*** RECORDS PROVIDED Section Begins ***

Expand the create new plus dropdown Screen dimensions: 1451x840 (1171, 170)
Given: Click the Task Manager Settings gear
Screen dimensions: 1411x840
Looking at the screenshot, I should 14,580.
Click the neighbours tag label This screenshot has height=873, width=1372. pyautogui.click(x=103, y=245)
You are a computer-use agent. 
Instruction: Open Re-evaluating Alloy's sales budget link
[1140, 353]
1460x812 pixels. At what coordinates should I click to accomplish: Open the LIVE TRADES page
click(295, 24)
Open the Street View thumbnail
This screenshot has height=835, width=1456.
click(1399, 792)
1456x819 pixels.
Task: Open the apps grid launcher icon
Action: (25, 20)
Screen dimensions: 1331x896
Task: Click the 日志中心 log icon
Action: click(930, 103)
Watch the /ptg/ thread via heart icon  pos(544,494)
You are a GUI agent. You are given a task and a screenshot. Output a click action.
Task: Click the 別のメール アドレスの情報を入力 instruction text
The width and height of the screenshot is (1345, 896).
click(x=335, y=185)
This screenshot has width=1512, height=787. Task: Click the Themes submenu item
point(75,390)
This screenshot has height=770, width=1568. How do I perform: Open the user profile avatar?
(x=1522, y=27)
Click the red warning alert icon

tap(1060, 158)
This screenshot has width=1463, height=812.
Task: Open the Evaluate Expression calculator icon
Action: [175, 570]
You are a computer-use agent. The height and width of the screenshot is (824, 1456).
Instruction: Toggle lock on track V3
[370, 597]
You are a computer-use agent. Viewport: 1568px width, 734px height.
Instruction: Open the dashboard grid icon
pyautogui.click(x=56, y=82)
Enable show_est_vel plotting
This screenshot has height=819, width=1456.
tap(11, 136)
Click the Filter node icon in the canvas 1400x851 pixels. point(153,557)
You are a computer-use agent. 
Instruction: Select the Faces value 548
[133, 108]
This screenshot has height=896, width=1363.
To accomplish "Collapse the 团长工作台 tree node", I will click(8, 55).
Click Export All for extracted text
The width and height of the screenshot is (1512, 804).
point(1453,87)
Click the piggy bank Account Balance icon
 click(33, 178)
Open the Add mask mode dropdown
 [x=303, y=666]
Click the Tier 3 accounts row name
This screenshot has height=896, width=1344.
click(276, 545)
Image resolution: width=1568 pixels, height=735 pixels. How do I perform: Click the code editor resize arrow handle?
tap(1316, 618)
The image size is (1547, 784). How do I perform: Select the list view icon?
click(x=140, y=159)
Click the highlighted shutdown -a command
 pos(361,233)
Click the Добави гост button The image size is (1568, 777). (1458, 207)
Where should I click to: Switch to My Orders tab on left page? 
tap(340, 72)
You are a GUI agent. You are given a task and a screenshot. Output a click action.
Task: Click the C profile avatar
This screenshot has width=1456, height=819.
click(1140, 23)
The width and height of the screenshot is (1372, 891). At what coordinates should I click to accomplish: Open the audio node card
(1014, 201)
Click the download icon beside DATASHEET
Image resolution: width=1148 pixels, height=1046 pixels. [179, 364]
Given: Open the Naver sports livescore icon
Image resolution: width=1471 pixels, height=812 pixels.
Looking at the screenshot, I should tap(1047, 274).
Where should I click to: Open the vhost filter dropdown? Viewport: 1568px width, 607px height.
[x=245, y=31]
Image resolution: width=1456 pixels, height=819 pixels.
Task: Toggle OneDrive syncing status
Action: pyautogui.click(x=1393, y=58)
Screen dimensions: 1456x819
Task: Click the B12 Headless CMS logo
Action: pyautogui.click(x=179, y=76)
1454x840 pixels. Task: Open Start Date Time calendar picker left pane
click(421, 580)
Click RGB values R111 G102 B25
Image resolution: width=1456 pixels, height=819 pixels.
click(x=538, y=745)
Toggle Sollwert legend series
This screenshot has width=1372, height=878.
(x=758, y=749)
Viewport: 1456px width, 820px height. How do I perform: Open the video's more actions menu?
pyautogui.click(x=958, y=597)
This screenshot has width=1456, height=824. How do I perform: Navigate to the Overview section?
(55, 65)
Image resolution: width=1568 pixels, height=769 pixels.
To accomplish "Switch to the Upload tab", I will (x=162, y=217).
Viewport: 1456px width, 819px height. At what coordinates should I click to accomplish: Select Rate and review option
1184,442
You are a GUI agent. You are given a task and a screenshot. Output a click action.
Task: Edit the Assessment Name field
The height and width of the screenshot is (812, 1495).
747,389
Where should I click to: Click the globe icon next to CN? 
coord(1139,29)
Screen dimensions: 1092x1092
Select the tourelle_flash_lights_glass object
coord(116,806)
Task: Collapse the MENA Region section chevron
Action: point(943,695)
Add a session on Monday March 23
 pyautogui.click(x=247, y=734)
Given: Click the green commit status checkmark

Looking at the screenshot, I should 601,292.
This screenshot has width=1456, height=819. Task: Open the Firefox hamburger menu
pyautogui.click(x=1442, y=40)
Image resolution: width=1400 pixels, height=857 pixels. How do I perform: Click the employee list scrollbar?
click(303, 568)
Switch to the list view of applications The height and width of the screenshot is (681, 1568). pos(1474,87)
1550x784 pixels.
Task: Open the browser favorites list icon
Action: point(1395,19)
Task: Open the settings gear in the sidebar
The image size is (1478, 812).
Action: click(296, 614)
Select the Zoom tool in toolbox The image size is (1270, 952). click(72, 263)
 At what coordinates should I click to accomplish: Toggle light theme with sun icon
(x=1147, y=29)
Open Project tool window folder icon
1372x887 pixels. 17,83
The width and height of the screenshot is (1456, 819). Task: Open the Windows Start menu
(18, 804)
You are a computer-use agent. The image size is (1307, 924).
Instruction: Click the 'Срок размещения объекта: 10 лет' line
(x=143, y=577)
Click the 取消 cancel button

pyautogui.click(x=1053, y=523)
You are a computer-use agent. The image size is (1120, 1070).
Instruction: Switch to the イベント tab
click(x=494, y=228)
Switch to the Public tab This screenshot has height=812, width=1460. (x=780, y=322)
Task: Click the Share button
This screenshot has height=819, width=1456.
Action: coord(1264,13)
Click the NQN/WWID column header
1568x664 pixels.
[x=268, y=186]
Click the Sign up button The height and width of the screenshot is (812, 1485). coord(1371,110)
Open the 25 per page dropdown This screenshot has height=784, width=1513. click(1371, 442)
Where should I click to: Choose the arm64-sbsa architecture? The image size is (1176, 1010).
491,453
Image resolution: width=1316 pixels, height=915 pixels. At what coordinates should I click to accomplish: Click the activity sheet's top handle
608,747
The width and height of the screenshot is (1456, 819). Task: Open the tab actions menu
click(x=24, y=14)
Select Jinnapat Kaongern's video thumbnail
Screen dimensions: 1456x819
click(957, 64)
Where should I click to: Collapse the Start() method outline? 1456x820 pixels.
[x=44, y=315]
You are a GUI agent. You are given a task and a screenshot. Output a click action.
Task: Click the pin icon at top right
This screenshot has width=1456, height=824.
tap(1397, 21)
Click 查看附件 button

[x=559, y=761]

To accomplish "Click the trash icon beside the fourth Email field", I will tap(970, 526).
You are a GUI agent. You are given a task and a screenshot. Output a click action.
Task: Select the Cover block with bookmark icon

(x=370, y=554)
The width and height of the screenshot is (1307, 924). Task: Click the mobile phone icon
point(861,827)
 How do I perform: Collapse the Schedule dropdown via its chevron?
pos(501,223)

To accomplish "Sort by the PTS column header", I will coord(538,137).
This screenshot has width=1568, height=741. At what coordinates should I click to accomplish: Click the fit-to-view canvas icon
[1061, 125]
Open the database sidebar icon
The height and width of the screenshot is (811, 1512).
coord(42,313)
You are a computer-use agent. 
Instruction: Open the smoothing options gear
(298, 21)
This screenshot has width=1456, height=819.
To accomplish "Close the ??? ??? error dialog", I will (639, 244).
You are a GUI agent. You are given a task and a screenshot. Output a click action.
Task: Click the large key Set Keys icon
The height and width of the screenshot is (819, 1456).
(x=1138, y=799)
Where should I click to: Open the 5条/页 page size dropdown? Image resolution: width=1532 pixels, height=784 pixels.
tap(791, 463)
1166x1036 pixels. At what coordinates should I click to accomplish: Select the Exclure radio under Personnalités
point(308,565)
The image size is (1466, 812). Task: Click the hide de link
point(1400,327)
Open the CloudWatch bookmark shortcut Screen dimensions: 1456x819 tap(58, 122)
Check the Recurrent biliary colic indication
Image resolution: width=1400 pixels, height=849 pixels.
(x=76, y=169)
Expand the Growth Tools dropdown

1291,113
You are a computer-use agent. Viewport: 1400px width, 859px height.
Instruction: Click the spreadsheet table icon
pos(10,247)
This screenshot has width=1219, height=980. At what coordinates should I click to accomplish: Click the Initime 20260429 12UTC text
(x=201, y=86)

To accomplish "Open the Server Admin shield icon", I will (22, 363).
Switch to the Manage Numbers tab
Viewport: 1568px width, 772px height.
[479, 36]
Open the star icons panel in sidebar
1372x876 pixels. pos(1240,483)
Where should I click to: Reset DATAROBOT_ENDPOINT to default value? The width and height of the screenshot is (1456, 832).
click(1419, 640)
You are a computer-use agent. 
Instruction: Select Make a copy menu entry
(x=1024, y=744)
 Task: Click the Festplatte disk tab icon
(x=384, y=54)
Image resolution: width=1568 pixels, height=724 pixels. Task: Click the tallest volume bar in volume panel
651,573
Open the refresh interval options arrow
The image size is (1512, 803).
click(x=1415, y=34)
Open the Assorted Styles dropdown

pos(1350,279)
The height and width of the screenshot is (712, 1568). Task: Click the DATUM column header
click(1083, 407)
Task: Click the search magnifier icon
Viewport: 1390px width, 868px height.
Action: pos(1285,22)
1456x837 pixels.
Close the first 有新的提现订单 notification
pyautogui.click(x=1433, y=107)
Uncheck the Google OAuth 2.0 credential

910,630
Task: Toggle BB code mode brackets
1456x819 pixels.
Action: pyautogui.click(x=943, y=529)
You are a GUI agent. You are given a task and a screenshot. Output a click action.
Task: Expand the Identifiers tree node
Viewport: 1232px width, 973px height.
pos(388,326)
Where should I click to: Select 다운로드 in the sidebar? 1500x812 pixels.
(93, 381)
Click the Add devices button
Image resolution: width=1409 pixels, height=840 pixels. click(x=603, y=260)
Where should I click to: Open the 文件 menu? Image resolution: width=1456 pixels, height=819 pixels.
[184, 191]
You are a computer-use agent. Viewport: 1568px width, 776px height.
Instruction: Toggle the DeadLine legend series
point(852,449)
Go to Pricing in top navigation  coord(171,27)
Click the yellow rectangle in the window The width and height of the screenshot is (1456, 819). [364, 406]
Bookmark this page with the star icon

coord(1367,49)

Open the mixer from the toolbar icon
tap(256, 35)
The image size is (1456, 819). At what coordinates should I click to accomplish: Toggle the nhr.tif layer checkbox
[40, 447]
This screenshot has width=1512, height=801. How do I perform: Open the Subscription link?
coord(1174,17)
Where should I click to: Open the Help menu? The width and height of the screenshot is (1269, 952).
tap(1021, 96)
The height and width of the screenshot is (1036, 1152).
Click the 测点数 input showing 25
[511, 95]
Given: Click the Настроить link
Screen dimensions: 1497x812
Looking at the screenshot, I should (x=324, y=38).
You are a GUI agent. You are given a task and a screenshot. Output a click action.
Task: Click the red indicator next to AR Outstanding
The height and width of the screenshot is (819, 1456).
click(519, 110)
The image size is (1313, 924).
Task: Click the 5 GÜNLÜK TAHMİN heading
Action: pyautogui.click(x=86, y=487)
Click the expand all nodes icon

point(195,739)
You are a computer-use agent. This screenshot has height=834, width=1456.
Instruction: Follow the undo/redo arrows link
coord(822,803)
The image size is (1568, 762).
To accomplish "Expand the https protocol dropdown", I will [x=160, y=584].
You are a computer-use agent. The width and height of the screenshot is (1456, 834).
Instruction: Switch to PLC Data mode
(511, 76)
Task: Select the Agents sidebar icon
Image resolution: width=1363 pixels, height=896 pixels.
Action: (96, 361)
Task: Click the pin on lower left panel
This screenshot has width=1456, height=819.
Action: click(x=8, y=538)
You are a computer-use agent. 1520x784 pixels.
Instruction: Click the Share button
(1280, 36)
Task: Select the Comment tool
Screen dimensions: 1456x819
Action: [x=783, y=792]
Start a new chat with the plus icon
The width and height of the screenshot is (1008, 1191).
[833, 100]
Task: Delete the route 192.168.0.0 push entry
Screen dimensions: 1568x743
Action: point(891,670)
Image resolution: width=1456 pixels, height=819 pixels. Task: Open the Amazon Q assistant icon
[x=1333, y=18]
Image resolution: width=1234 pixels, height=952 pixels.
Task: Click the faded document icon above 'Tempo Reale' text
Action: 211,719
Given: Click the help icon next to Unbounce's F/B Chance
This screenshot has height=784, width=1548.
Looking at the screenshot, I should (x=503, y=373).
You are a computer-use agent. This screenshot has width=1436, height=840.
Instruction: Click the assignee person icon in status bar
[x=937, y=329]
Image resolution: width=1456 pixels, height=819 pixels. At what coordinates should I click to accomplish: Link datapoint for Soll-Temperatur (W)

*** RECORDS PROVIDED Section Ends ***

- **PROBLEM TO SOLVE**: Among the entries above, the lines between the ones containing "Viewport: 1232px width, 973px height." and "You are a computer-use agent. Viewport: 1568px width, 776px", inclusive, are to be transcribed exactly. No other line is to be given.

- **WRITTEN SOLUTION**:
Viewport: 1232px width, 973px height.
pos(388,326)
Where should I click to: Select 다운로드 in the sidebar? 1500x812 pixels.
(93, 381)
Click the Add devices button
Image resolution: width=1409 pixels, height=840 pixels. click(x=603, y=260)
Where should I click to: Open the 文件 menu? Image resolution: width=1456 pixels, height=819 pixels.
[184, 191]
You are a computer-use agent. Viewport: 1568px width, 776px height.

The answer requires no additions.